*Required action*
An exact reproduction of all entries is expected.

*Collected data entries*

┏━━

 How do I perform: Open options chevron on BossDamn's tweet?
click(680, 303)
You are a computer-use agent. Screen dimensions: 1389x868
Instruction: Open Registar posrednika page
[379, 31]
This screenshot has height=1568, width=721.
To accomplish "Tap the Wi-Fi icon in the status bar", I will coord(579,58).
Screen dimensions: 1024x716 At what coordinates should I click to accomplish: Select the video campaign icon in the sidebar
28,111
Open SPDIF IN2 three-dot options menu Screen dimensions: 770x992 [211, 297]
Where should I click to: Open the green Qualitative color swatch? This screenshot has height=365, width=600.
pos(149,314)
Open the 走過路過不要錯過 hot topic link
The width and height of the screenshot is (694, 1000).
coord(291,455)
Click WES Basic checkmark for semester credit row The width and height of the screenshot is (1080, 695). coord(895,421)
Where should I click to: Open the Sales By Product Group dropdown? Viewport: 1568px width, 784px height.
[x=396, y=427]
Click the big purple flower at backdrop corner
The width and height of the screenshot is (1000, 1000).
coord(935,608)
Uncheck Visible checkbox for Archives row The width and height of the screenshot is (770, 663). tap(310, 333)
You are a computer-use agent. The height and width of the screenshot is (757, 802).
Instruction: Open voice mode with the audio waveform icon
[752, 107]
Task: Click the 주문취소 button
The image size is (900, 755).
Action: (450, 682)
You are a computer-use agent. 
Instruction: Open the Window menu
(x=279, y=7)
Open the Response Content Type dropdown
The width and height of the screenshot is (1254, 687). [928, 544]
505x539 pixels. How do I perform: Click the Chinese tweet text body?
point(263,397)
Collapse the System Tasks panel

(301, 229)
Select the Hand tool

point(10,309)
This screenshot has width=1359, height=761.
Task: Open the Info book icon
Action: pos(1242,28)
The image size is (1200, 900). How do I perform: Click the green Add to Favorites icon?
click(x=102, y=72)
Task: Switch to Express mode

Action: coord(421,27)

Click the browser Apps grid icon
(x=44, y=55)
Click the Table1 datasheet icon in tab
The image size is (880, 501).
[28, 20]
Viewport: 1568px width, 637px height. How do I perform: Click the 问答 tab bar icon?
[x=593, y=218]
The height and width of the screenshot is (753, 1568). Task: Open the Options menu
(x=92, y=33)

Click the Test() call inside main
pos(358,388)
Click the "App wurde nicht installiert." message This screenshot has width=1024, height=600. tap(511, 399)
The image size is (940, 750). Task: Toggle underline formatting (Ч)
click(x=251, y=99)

┗━━

*Solution to the exercise*
 How do I perform: Open options chevron on BossDamn's tweet?
click(680, 303)
You are a computer-use agent. Screen dimensions: 1389x868
Instruction: Open Registar posrednika page
[379, 31]
This screenshot has height=1568, width=721.
To accomplish "Tap the Wi-Fi icon in the status bar", I will coord(579,58).
Screen dimensions: 1024x716 At what coordinates should I click to accomplish: Select the video campaign icon in the sidebar
28,111
Open SPDIF IN2 three-dot options menu Screen dimensions: 770x992 [211, 297]
Where should I click to: Open the green Qualitative color swatch? This screenshot has height=365, width=600.
pos(149,314)
Open the 走過路過不要錯過 hot topic link
The width and height of the screenshot is (694, 1000).
coord(291,455)
Click WES Basic checkmark for semester credit row The width and height of the screenshot is (1080, 695). coord(895,421)
Where should I click to: Open the Sales By Product Group dropdown? Viewport: 1568px width, 784px height.
[x=396, y=427]
Click the big purple flower at backdrop corner
The width and height of the screenshot is (1000, 1000).
coord(935,608)
Uncheck Visible checkbox for Archives row The width and height of the screenshot is (770, 663). tap(310, 333)
You are a computer-use agent. The height and width of the screenshot is (757, 802).
Instruction: Open voice mode with the audio waveform icon
[752, 107]
Task: Click the 주문취소 button
The image size is (900, 755).
Action: (450, 682)
You are a computer-use agent. 
Instruction: Open the Window menu
(x=279, y=7)
Open the Response Content Type dropdown
The width and height of the screenshot is (1254, 687). [928, 544]
505x539 pixels. How do I perform: Click the Chinese tweet text body?
point(263,397)
Collapse the System Tasks panel

(301, 229)
Select the Hand tool

point(10,309)
This screenshot has width=1359, height=761.
Task: Open the Info book icon
Action: pos(1242,28)
The image size is (1200, 900). How do I perform: Click the green Add to Favorites icon?
click(x=102, y=72)
Task: Switch to Express mode

Action: coord(421,27)

Click the browser Apps grid icon
(x=44, y=55)
Click the Table1 datasheet icon in tab
The image size is (880, 501).
[28, 20]
Viewport: 1568px width, 637px height. How do I perform: Click the 问答 tab bar icon?
[x=593, y=218]
The height and width of the screenshot is (753, 1568). Task: Open the Options menu
(x=92, y=33)

Click the Test() call inside main
pos(358,388)
Click the "App wurde nicht installiert." message This screenshot has width=1024, height=600. tap(511, 399)
The image size is (940, 750). Task: Toggle underline formatting (Ч)
click(x=251, y=99)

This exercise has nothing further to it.